The bus was in a relatively deserted area on the outskirts of Karachi en route to a community centre for a daily worship service for Ismaili Shi'ite Muslims when six gunmen boarded it.

Investigator Khadim Hussain said the attackers ordered the passengers to bow their heads and not look up before opening fire at close range.

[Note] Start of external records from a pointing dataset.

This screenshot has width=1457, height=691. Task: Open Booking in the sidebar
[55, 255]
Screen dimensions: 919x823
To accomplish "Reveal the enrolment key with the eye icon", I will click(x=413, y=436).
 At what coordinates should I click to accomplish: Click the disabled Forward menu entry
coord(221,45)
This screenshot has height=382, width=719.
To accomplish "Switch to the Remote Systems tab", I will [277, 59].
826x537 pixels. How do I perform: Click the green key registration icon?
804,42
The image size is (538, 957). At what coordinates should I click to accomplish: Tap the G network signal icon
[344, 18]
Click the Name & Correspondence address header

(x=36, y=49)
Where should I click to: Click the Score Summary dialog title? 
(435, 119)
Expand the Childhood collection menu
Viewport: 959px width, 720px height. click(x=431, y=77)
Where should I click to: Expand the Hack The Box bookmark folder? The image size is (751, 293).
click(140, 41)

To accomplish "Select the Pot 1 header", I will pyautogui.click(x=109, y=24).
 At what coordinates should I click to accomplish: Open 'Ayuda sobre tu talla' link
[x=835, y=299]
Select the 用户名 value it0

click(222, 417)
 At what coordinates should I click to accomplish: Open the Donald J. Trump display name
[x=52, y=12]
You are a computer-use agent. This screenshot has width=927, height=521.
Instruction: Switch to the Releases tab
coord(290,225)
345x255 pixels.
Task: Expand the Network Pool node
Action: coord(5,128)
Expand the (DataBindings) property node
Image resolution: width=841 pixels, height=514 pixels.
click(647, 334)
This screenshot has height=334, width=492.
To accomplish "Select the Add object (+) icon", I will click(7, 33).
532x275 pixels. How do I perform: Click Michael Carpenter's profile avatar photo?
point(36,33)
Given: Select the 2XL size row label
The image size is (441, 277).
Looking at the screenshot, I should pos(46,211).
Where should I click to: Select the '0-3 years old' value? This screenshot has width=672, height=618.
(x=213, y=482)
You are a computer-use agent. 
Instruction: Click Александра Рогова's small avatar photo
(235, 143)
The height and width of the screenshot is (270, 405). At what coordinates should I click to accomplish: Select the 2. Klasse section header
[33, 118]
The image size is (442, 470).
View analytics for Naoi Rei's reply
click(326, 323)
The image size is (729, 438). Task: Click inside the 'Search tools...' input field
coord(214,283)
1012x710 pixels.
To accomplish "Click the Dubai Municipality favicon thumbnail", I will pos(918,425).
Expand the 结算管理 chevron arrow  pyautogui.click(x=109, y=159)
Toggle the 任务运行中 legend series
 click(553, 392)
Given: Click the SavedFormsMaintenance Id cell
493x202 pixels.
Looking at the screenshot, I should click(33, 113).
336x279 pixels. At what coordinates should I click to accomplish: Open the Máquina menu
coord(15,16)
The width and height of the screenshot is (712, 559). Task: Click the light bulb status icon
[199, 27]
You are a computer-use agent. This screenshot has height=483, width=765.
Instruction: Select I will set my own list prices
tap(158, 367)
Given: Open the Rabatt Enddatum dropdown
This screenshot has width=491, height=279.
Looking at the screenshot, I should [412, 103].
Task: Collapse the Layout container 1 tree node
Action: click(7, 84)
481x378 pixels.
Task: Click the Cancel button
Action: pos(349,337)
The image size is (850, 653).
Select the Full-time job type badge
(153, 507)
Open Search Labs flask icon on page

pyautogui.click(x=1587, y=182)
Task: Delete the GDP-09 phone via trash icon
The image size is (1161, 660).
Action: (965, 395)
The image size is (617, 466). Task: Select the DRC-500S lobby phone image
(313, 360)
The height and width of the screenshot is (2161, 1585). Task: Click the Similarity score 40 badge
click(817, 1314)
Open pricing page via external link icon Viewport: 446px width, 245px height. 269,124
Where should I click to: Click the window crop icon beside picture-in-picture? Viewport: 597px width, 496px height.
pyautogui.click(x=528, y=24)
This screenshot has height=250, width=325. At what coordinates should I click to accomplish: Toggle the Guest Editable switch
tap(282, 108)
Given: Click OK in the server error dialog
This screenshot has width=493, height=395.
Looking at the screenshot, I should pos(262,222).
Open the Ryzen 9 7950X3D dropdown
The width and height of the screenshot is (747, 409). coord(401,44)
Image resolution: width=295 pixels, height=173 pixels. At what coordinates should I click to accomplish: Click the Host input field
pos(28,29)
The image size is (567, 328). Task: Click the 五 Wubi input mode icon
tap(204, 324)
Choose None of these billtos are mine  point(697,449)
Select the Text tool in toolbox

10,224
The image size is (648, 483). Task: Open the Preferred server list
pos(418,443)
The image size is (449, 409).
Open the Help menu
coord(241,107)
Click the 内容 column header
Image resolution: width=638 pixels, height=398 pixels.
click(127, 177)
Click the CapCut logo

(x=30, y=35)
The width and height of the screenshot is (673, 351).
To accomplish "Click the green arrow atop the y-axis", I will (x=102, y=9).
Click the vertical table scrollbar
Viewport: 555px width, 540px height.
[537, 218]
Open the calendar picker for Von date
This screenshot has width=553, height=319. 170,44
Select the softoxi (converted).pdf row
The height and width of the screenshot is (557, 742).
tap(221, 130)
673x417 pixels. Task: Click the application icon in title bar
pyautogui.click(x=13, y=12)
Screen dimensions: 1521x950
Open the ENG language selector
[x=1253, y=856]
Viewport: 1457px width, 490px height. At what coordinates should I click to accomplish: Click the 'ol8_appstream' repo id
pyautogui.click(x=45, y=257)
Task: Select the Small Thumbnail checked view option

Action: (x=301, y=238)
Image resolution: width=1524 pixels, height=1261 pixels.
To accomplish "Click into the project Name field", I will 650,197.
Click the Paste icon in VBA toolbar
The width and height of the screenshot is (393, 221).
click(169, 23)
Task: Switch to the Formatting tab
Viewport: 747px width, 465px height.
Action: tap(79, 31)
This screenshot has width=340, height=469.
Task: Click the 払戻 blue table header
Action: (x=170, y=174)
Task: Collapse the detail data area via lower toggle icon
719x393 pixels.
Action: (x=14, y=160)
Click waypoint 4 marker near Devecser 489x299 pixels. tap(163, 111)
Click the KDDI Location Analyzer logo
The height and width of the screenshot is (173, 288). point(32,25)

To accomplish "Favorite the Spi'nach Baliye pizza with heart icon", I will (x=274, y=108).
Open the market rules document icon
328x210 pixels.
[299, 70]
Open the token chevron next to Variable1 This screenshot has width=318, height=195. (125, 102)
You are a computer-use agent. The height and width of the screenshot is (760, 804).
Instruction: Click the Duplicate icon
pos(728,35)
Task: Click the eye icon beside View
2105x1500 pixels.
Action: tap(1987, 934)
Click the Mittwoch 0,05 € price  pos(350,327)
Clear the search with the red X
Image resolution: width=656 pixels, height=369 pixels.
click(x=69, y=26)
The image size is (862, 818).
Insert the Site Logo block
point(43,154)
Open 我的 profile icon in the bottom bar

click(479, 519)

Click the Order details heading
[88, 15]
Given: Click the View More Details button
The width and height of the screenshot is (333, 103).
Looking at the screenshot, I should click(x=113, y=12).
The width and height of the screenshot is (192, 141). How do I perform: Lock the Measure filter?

Shell casings at the scene suggested the gunmen used both pistols and machine guns in their attack before fleeing on three motorcycles, police said. The attackers killed 45 people, including 16 women, and wounded 13.

Qadir Baluch, a security guard at a nearby building, said he heard the gunshots and saw at least one of the militants wearing a police uniform.

The attack riddled the bus with bullet holes, but its wounded driver could still drive it to a nearby hospital, said Mohammad Imran, a guard there. Imran said when he got on the bus later, he saw blood still seeping across its seats and floor. Blood stained Imran's own hands and uniform.

"I hardly saw any survivor," he said.

Pamphlets found nearby the site of the attack claimed an Isil affiliate carried it out, calling it revenge for the killing of their fellow fighters in Pakistan, Syria, Iraq and Yemen, police officer Najeeb Khan said.

Khan said the pamphlet read: "We swear that we will keep on making you and your families mourn in tears of blood."


Meanwhile, a man describing himself as a spokesman for a splinter faction of the Pakistani Taliban called Jundullah, or Army of God, claimed responsibility for the attack in a call to the media. The man, who called himself Ahmad Marwat, said "infidels were the target".

"They were innocent people," said Qaim Ali Shah, the chief minister of Sindh province, of which Karachi is the capital. "We feel very sorry for this ghastly act."

Yesterday's attack was the deadliest in Pakistan since December, when Taliban militants killed 150 people, mostly young students, at an army-run school in Peshawar.

The Pakistani Taliban have been fighting for more than a decade to overthrow the government and impose a harsh version of Islamic law.